Forse sì. Tra l’altro la sezione dell’annuario dedicata alle serie tv cresce ogni anno, e forse non può essere altrimenti. Limiterei però il discorso al cinema statunitense, che in effetti sta demandando alla narrazione per il piccolo schermo tutta una tipologia di storie poliziesche, horror, musicali e addirittura western.
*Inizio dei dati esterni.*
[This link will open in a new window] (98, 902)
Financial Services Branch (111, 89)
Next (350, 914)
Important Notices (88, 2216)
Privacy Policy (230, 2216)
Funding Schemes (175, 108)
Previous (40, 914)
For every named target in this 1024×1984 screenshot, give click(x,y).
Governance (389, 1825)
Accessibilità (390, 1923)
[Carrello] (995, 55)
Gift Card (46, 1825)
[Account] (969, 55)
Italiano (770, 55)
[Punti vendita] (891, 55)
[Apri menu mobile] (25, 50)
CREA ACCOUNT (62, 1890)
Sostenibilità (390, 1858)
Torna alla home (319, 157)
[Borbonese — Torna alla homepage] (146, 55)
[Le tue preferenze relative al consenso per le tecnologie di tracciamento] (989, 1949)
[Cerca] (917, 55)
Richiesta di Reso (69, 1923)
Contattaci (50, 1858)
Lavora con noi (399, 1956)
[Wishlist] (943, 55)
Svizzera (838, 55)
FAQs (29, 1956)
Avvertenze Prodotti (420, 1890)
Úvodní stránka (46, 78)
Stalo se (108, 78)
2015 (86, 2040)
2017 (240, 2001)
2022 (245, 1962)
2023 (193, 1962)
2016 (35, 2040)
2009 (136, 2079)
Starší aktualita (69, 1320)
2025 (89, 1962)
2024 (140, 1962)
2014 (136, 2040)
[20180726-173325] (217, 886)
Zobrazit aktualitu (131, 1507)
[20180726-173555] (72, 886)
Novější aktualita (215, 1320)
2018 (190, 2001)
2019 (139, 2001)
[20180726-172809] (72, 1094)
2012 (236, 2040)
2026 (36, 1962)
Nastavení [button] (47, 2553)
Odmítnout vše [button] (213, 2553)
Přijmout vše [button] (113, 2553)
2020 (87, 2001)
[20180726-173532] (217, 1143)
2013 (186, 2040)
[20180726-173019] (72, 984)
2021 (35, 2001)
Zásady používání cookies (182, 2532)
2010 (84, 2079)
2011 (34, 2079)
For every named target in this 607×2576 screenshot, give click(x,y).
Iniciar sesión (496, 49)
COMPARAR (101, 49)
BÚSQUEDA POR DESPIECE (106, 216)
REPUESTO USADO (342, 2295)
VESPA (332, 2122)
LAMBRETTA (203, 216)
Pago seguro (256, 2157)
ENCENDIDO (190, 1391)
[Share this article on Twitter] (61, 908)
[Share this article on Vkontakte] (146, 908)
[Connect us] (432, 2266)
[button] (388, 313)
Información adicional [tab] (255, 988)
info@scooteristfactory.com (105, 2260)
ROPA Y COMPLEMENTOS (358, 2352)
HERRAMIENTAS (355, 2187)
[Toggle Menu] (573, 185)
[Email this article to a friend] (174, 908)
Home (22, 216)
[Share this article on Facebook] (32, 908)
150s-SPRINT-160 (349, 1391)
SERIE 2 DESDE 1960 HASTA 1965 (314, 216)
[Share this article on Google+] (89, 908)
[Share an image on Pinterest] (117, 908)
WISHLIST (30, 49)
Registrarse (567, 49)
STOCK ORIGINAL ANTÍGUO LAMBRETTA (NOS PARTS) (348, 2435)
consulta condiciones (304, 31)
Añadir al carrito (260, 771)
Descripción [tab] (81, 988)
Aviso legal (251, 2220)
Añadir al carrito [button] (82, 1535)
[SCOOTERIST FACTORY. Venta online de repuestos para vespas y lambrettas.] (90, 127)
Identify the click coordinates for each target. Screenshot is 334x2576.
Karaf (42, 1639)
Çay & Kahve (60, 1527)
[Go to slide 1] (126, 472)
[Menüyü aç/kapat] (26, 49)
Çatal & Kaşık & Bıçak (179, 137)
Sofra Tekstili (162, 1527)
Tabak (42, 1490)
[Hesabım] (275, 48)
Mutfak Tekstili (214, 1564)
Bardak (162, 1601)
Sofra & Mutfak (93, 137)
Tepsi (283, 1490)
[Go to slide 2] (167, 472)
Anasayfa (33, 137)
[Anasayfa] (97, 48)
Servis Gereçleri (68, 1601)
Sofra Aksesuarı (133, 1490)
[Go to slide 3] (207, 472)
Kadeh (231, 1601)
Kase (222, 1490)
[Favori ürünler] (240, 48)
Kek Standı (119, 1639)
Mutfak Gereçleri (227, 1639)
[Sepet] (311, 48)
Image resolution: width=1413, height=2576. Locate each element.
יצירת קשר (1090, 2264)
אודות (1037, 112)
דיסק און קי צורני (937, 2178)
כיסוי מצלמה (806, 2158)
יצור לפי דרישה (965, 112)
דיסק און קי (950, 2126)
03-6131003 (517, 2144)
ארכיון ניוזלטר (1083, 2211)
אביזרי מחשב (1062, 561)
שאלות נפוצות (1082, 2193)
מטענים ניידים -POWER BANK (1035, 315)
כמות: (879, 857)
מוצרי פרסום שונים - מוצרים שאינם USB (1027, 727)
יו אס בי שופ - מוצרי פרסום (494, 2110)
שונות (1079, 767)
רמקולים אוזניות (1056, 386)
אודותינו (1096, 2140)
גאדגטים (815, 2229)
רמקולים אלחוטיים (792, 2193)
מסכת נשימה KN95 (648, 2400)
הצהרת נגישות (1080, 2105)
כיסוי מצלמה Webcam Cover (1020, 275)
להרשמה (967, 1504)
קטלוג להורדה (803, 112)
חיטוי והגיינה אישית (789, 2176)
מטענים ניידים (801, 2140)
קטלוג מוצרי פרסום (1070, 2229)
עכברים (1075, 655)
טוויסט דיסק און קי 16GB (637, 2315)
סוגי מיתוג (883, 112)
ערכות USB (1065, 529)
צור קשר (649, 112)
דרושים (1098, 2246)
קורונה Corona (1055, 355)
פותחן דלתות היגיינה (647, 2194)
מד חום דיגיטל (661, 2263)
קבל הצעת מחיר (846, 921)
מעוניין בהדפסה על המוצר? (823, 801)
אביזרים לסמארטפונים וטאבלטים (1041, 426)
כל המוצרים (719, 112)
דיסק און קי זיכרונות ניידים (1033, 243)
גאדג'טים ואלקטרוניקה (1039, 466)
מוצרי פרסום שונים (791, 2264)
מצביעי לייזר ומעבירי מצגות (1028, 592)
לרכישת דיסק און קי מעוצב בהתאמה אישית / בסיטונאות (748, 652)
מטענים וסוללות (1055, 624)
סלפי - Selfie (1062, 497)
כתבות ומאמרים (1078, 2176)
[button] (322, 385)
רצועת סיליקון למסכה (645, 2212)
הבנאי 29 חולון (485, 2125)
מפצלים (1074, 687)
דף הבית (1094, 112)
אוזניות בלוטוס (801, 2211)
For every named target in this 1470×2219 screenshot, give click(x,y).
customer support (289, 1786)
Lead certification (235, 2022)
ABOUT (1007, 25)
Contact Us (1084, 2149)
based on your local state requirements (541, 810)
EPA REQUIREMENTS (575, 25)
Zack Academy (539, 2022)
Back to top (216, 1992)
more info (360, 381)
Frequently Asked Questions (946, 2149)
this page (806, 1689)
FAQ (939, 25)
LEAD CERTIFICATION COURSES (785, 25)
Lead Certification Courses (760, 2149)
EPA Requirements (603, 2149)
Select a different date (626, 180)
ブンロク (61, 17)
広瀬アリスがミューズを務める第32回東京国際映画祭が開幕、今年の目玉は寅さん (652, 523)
Ma il discorso si può ampliare: a parte l’audace Matteo Garrone con Il racconto dei racconti, chi, oggi, al di fuori del franchise Lo Hobbit, comunque artisticamente deludente, avrebbe mai il coraggio di rivaleggiare in campo fantasy con una produzione come Il trono di spade?

 

Come lettore mi piacerebbe trovare una sezione completamente dedicata a Internet. Impossibile?

Nella sezione dedicata agli inediti parliamo già di film che si trovano on line (lo ribadisco: solo se recuperabili legalmente). Se la domanda si riferisce invece a materiali di tipo diverso c’è molto caos in rete, ma in futuro non mi dispiacerebbe ampliare il discorso sui cortometraggi e i videoclip, come già facciamo su Film Tv Rivista.

 

La scelta della cover spesso spiazza il cinefilo. Come avviene?

Il formato dell’annuario non è quello della rivista. Essendo più piccolo sono necessarie copertine di un certo impatto capaci di intercettare l’attenzione anche di chi non è cinefilo. Privilegiamo così la resa grafica e il soggetto di film il più possibile popolari.